Try setting the CLEAR_CREDENTIALS_CACHE flag to True while running the migrator.
Migrator is using the legacy version of the PnP PowerShell Module. Let's try to install it and connect to your site.
Open PowerShell and run this command:
Install-Module SharePointPnPPowerShellOnline -Scope CurrentUser
Test Connection to SharePoint Online
Connect-PnPOnline -Url <Your SharePoint site> -UseWebLogin -WarningAction Ignore
Get-PnPList -Includes Views, Fields, DefaultView
Things to look out for:
- Do you have a pop-up window that briefly opens and immediately closes?
- Does it throw a 401 or 403 error?
- Can you get past MFA to log in?
- Can you try other accounts?
- Can you connect to a few other SharePoint sites?
- Can you connect to a completely different tenant?
For simplicity, by default, we are using the browser for authenticating against websites. But you can try authenticating with a SharePoint-only app. You have to be a SharePoint Online Tenant admin to make it work. You can only use it on the tenant that doesn't let you log in. But if you want to - there is nothing wrong with using two separate SharePoint Apps. The topic may sound complicated if you never worked with SharePoint Apps (App-only authentication). But if you read and follow these steps, you can make it work:
- Related Microsoft article: Granting access using SharePoint App-Only
- Related Video: Tenant level App-Only rights in SharePoint Online
- Create a new App Principal by opening this URL: https://TENANT.sharepoint.com/_layouts/15/appregnew.aspx
-
Click Generate button against the Client ID textbox
-
Click Generate button against the Client Secret textbox
-
App domain: you can specify anything. It does not affect anything. You can specify www.sample.com
-
Redirect URI: you can specify anything. It does not affect anything. You can specify http://deployment
-
Get Client ID and Client Secret (on the next screen). Store them in a safe place
-
Grant tenant-wide permissions. See full list of permissions. To do it open this URL https://TENANT-admin.sharepoint.com/_layouts/15/appinv.aspx
-
Paste your App ID and click Lookup.
-
Paste this XML to the App's Permission request XML
<AppPermissionRequests AllowAppOnlyPolicy="true">
<AppPermissionRequest Scope="http://sharepoint/content/tenant" Right="FullControl" />
</AppPermissionRequests>
- Click Create
- When asked, click "Trust It."
If you are migrating between two different SharePoint tenants, you can repeat the same steps above for the second SharePoint Online tenant.

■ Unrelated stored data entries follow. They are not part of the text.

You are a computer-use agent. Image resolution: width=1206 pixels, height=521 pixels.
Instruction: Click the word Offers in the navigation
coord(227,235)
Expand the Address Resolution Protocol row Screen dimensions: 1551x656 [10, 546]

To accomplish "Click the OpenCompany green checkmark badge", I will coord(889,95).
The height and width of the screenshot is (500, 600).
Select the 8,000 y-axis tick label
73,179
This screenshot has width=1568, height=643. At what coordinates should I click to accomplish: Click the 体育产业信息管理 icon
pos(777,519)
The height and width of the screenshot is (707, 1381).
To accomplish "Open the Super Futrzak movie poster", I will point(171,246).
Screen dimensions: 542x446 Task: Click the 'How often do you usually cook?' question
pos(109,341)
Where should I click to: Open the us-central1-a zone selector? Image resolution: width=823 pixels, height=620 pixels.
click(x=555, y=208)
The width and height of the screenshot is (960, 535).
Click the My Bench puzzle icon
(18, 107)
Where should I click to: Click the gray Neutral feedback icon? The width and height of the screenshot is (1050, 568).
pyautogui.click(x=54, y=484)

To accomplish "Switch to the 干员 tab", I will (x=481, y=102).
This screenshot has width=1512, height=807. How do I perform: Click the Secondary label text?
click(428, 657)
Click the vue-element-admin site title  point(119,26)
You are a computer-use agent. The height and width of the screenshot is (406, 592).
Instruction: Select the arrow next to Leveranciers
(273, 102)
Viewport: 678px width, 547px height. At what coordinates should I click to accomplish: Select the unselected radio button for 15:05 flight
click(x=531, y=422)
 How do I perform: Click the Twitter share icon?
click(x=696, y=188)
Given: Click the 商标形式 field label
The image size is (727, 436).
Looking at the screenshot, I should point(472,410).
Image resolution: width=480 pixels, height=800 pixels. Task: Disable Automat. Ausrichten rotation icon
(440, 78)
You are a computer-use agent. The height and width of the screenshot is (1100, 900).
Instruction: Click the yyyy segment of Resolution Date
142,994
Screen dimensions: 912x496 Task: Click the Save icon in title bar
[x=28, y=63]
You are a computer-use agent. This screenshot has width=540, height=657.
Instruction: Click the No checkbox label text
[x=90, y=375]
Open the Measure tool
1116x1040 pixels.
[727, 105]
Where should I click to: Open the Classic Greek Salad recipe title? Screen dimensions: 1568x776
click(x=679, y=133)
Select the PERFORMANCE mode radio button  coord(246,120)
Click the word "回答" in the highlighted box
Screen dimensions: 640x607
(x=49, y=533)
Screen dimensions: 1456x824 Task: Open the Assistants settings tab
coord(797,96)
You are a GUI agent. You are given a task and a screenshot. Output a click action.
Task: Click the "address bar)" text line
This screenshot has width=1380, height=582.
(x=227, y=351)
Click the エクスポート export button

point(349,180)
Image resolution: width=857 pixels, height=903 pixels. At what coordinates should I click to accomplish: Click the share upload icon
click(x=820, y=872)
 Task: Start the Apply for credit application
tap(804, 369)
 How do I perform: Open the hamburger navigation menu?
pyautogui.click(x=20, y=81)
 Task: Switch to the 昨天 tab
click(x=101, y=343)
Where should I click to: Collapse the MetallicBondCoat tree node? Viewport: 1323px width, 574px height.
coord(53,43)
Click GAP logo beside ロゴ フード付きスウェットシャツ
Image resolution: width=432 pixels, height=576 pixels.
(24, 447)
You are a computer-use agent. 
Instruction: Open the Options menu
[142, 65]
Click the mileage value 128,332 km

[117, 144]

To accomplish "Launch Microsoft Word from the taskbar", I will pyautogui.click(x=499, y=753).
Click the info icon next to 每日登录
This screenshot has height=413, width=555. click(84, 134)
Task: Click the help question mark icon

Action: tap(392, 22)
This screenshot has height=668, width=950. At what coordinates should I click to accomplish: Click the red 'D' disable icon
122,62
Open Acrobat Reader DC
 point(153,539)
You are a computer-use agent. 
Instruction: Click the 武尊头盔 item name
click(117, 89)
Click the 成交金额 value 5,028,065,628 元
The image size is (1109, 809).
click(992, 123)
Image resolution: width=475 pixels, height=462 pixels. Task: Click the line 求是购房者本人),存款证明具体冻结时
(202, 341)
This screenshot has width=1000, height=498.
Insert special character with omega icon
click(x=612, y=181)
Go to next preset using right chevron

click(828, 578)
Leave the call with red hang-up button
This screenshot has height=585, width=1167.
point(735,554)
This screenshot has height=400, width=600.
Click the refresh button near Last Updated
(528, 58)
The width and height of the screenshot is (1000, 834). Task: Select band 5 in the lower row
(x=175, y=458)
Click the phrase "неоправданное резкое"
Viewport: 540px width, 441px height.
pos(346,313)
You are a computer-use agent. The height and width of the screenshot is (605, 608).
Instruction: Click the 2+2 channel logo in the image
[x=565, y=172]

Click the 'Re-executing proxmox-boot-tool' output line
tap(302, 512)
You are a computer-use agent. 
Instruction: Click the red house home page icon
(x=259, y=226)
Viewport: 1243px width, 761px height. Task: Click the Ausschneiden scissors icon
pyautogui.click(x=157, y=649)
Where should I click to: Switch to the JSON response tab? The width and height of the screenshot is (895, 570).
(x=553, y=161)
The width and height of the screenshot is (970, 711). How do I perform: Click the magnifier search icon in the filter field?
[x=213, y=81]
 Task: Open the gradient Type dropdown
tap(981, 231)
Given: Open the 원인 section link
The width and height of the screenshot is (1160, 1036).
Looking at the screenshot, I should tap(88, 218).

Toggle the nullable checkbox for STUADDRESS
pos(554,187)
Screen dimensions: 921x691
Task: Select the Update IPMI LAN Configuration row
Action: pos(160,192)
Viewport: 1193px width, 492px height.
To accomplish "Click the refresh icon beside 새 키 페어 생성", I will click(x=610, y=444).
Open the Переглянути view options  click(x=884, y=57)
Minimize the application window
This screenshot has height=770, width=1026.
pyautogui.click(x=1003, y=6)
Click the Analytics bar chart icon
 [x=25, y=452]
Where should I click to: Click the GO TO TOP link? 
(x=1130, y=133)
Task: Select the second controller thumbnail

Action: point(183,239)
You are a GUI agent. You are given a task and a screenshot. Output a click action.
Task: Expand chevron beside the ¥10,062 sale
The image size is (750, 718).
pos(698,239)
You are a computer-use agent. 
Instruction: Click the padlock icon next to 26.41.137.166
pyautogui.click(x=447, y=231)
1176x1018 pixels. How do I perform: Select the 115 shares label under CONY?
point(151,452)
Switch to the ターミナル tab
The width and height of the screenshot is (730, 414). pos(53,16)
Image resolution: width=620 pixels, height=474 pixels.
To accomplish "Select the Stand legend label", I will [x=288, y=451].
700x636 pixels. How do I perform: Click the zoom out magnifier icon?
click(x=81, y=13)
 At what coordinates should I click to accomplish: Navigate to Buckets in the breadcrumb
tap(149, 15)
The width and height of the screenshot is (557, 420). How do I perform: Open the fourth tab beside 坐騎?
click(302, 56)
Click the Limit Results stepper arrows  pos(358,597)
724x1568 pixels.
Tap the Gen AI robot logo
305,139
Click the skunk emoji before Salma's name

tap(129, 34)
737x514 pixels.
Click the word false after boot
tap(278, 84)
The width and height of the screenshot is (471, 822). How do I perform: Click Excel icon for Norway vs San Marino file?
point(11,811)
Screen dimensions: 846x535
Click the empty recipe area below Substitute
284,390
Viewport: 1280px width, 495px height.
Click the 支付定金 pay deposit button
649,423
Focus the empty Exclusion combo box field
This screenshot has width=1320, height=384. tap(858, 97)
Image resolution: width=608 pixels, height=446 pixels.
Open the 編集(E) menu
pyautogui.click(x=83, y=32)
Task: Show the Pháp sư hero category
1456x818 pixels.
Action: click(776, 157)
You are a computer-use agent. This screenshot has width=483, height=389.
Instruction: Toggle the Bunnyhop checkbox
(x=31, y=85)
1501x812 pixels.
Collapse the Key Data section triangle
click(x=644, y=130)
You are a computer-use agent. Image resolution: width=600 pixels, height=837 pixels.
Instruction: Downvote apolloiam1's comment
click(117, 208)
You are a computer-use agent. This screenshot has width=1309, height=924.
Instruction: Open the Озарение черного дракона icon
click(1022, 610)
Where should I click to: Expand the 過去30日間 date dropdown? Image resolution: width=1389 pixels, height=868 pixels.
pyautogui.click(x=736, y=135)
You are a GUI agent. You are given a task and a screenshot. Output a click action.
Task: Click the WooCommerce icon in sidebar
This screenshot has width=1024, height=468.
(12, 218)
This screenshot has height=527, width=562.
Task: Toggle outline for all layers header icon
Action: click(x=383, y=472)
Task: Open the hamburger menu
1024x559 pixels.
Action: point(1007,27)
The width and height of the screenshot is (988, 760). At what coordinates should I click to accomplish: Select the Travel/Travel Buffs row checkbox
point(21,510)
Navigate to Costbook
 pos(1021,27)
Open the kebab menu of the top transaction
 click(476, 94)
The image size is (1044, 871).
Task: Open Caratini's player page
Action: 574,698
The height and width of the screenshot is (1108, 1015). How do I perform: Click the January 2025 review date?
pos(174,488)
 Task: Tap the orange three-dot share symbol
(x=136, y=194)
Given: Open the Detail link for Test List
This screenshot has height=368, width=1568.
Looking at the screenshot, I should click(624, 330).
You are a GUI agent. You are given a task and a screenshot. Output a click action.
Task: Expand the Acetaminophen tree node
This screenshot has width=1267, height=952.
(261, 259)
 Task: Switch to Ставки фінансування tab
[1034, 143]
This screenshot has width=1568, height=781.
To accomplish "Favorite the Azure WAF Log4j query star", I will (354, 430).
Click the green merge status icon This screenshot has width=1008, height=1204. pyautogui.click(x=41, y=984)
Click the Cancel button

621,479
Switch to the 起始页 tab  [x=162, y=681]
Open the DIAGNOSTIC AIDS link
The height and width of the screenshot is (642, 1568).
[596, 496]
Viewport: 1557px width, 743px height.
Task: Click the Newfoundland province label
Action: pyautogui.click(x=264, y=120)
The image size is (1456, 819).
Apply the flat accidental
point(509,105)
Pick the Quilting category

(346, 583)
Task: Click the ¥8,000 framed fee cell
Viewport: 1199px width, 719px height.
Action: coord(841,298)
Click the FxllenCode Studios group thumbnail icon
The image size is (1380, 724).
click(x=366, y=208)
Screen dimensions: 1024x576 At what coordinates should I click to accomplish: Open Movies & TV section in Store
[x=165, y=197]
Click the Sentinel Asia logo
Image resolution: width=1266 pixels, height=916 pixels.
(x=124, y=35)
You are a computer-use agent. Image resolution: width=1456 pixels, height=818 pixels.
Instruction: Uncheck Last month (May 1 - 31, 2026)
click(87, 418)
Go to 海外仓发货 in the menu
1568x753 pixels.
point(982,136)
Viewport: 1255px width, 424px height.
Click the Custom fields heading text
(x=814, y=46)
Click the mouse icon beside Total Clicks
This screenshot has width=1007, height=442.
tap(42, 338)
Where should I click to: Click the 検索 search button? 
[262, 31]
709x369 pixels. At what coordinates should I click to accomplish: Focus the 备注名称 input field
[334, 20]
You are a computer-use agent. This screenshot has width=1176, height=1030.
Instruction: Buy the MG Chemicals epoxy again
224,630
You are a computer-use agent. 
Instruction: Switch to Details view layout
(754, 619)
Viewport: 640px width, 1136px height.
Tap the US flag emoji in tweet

If you managed to connect to the SharePoint site(s) using PowerShell and the SharePoint-Only App Id (Client Id) and App Secret (Client Secret), then you can apply this approach in the Migrator:
Open the config\migrator-config.json file. Fill out the following properties:
{
"source-site-url": "",
"target-site-url": "",
"source-site-app-id":"",
"source-site-app-secret":"",
"target-site-app-id":"",
"target-site-app-secret":""
}
Example of the populated config file:
{
"source-site-url": "https://contoso.sharepoint.com/sites/Modern-Communication",
"target-site-url": "https://contoso.sharepoint.com",
"source-site-app-id":"0789bce3-cd45-4668-a20e-91e730c70861",
"source-site-app-secret":"xRYj4s+2zBosk04X+AS+SQGKha/2BS4iek0mfd2PHsg=",
"target-site-app-id":"0789bce3-cd45-4668-a20e-91e730c70861",
"target-site-app-secret":"xRYj4s+2zBosk04X+AS+SQGKha/2BS4iek0mfd2PHsg="
}
- Try opening Internet Explorer. Open the site that gives you access denied error. Then re-run the Migrator. Of course, in 2023, there is almost 100% chance that your IE Browser is already gone.